#### The exercise
Convert the stretch of the material from the line containing "Given: Enable Force encoding size checkbox" through the line containing "Action: (x=439, y=993)" into a JSON list of strings, one string per line, leaving out blank lines.

#### Information shown
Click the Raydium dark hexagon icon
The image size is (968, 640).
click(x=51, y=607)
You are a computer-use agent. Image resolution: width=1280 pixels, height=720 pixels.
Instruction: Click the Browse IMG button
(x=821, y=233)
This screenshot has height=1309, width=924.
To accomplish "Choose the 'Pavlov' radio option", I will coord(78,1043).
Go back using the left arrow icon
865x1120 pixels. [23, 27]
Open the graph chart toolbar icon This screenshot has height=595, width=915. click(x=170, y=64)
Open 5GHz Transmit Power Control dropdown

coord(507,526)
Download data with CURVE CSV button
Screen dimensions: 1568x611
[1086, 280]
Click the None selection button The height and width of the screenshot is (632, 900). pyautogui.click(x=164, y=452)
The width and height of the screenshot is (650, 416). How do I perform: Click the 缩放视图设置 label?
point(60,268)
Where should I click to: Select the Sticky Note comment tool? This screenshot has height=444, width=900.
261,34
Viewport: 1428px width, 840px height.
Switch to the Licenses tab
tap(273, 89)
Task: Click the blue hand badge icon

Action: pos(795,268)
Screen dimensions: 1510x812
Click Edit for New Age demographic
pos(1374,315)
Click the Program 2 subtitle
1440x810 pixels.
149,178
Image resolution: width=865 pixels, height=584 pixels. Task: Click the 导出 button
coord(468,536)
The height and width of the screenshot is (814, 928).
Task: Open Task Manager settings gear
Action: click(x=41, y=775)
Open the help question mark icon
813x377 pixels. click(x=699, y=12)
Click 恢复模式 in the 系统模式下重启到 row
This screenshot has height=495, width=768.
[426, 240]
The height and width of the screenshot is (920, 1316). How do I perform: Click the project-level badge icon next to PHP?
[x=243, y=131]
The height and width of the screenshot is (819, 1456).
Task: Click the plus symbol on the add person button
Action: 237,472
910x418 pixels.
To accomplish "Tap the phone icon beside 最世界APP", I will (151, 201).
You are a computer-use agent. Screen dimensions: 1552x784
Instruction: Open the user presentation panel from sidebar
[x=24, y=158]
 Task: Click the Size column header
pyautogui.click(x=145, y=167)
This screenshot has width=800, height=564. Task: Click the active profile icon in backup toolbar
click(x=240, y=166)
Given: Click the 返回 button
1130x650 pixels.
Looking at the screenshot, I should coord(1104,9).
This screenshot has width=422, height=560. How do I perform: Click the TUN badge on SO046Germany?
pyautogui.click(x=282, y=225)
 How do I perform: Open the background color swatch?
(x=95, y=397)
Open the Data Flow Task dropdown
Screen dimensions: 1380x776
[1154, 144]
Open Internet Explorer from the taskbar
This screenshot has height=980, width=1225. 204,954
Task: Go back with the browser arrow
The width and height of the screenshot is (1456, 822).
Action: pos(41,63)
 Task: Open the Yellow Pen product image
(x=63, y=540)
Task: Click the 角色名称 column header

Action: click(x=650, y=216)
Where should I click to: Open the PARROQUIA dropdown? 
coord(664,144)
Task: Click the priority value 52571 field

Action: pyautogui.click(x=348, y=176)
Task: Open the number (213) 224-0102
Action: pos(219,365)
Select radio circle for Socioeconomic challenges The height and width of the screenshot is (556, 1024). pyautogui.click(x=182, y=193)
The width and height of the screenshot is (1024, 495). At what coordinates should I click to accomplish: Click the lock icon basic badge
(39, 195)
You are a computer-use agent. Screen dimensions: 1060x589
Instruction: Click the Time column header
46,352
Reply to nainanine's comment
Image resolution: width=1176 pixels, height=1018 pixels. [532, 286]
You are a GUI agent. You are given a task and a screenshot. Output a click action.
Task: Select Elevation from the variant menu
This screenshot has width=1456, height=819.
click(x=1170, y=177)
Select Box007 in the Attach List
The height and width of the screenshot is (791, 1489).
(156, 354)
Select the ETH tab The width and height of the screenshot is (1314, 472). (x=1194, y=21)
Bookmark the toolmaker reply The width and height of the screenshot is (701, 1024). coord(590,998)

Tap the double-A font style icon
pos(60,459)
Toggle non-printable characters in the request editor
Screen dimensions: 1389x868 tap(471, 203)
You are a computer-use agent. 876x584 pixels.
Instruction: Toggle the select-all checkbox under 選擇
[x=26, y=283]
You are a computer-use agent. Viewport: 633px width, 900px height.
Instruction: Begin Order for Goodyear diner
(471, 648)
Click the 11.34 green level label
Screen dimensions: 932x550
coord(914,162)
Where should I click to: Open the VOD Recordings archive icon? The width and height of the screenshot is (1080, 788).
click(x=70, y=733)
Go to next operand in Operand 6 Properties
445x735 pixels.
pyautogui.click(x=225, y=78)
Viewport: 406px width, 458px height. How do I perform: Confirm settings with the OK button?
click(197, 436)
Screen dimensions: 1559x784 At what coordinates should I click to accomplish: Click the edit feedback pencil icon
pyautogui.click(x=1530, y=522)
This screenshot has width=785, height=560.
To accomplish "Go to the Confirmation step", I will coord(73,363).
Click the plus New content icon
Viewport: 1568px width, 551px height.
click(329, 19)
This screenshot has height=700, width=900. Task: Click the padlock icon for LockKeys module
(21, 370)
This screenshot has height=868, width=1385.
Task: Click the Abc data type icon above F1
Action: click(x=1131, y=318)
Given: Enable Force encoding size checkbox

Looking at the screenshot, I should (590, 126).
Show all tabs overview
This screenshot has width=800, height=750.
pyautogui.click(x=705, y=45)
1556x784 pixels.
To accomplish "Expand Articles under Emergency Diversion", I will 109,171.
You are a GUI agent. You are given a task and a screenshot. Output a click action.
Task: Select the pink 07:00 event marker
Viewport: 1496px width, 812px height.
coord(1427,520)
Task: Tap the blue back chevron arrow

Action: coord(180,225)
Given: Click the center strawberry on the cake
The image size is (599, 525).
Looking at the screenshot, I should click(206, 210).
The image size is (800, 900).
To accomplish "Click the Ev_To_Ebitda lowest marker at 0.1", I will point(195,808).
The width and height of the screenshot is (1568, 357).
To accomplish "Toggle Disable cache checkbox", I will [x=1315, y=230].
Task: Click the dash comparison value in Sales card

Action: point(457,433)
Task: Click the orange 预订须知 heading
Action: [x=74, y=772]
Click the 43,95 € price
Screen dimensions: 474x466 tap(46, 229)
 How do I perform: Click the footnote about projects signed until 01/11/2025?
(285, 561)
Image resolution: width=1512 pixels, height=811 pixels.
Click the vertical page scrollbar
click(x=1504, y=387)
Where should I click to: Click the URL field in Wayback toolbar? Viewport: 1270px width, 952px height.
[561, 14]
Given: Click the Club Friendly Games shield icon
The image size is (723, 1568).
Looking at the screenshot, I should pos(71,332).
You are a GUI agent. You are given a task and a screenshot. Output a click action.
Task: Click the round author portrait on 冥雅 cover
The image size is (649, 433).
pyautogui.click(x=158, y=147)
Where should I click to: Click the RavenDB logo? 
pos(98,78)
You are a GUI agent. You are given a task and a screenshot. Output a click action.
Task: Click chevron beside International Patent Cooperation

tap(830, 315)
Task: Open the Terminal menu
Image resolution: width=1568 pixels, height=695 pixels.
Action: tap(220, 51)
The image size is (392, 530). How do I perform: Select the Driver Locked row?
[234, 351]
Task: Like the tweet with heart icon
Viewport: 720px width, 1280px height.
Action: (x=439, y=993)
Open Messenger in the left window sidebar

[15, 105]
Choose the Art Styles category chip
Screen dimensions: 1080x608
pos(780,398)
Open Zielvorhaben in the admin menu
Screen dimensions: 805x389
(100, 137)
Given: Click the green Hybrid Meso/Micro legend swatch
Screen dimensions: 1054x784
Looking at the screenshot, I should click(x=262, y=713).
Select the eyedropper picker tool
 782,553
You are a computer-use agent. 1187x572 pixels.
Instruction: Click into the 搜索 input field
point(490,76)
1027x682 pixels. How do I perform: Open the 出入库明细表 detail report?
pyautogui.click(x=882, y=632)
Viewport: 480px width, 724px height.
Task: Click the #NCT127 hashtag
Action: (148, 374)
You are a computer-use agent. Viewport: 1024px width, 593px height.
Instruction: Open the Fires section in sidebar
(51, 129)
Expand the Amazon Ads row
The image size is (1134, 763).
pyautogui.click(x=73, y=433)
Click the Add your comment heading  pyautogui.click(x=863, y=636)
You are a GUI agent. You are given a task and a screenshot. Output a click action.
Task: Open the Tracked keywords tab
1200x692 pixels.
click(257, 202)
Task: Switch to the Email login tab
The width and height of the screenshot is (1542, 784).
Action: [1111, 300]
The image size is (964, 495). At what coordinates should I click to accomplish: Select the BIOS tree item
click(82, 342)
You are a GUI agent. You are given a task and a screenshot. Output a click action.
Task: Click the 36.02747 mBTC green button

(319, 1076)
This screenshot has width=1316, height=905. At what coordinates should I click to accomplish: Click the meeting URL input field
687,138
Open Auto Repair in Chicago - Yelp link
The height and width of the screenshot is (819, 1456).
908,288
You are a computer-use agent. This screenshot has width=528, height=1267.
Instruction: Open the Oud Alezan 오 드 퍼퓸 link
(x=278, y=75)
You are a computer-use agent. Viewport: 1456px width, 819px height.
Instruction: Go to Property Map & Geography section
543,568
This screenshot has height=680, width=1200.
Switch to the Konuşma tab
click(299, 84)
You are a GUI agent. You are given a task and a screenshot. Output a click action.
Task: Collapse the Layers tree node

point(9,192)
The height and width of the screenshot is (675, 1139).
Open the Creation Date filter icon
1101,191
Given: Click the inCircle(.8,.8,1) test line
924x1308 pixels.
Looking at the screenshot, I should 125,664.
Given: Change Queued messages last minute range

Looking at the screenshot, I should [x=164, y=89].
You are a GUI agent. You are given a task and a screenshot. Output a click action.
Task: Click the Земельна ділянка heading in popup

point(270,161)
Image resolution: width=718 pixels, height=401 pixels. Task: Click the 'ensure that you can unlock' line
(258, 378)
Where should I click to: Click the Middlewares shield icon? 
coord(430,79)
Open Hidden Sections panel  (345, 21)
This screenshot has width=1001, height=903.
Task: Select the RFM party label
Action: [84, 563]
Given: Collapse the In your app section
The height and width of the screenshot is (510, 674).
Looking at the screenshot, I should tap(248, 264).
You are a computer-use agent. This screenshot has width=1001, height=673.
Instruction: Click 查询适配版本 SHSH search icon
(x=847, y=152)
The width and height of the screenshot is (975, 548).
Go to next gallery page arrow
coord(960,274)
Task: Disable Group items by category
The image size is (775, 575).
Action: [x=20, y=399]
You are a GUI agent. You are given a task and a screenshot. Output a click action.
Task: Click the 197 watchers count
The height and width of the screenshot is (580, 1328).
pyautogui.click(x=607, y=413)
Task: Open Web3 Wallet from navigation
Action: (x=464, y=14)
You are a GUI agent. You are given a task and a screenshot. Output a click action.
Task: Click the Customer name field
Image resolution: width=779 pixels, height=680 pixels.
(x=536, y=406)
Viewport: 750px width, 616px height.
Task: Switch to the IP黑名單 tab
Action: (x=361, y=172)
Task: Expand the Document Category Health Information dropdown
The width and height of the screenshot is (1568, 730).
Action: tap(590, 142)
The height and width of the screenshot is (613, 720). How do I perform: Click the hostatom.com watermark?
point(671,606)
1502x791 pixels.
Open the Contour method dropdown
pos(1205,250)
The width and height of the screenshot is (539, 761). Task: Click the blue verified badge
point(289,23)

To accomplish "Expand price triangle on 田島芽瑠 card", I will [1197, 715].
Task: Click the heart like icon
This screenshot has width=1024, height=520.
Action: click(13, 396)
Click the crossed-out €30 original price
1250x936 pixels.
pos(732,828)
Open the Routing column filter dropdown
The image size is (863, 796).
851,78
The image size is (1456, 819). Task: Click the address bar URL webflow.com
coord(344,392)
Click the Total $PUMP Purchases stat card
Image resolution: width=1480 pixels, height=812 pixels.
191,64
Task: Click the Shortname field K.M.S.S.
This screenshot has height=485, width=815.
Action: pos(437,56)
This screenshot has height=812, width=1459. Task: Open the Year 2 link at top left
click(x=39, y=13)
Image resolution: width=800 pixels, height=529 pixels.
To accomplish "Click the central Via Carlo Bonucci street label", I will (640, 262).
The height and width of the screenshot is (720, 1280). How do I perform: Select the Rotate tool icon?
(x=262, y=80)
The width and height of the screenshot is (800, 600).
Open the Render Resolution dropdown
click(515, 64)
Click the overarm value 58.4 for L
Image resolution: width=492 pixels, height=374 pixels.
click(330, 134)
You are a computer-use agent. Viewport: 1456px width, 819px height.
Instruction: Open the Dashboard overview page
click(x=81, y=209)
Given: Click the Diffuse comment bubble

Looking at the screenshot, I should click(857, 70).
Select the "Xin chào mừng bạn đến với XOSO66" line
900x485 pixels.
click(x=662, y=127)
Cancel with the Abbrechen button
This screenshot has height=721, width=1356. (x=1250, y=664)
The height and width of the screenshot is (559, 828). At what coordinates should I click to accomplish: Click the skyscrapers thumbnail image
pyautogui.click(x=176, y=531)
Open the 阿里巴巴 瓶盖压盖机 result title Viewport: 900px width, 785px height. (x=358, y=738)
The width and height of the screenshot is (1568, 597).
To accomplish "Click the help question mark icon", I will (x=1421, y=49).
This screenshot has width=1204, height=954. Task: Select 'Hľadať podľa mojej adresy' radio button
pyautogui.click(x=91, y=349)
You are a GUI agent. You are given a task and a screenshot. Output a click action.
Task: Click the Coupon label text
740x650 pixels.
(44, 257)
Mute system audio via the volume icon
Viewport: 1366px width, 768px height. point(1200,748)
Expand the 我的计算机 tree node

#### Final result
[
  "Given: Enable Force encoding size checkbox",
  "Looking at the screenshot, I should (590, 126).",
  "Show all tabs overview",
  "This screenshot has width=800, height=750.",
  "pyautogui.click(x=705, y=45)",
  "1556x784 pixels.",
  "To accomplish \"Expand Articles under Emergency Diversion\", I will 109,171.",
  "You are a GUI agent. You are given a task and a screenshot. Output a click action.",
  "Task: Select the pink 07:00 event marker",
  "Viewport: 1496px width, 812px height.",
  "coord(1427,520)",
  "Task: Tap the blue back chevron arrow",
  "Action: coord(180,225)",
  "Given: Click the center strawberry on the cake",
  "The image size is (599, 525).",
  "Looking at the screenshot, I should click(206, 210).",
  "The image size is (800, 900).",
  "To accomplish \"Click the Ev_To_Ebitda lowest marker at 0.1\", I will point(195,808).",
  "The width and height of the screenshot is (1568, 357).",
  "To accomplish \"Toggle Disable cache checkbox\", I will [x=1315, y=230].",
  "Task: Click the dash comparison value in Sales card",
  "Action: point(457,433)",
  "Task: Click the orange 预订须知 heading",
  "Action: [x=74, y=772]",
  "Click the 43,95 € price",
  "Screen dimensions: 474x466 tap(46, 229)",
  " How do I perform: Click the footnote about projects signed until 01/11/2025?",
  "(285, 561)",
  "Image resolution: width=1512 pixels, height=811 pixels.",
  "Click the vertical page scrollbar",
  "click(x=1504, y=387)",
  "Where should I click to: Click the URL field in Wayback toolbar? Viewport: 1270px width, 952px height.",
  "[561, 14]",
  "Given: Click the Club Friendly Games shield icon",
  "The image size is (723, 1568).",
  "Looking at the screenshot, I should pos(71,332).",
  "You are a GUI agent. You are given a task and a screenshot. Output a click action.",
  "Task: Click the round author portrait on 冥雅 cover",
  "The image size is (649, 433).",
  "pyautogui.click(x=158, y=147)",
  "Where should I click to: Click the RavenDB logo? ",
  "pos(98,78)",
  "You are a GUI agent. You are given a task and a screenshot. Output a click action.",
  "Task: Click chevron beside International Patent Cooperation",
  "tap(830, 315)",
  "Task: Open the Terminal menu",
  "Image resolution: width=1568 pixels, height=695 pixels.",
  "Action: tap(220, 51)",
  "The image size is (392, 530). How do I perform: Select the Driver Locked row?",
  "[234, 351]",
  "Task: Like the tweet with heart icon",
  "Viewport: 720px width, 1280px height.",
  "Action: (x=439, y=993)"
]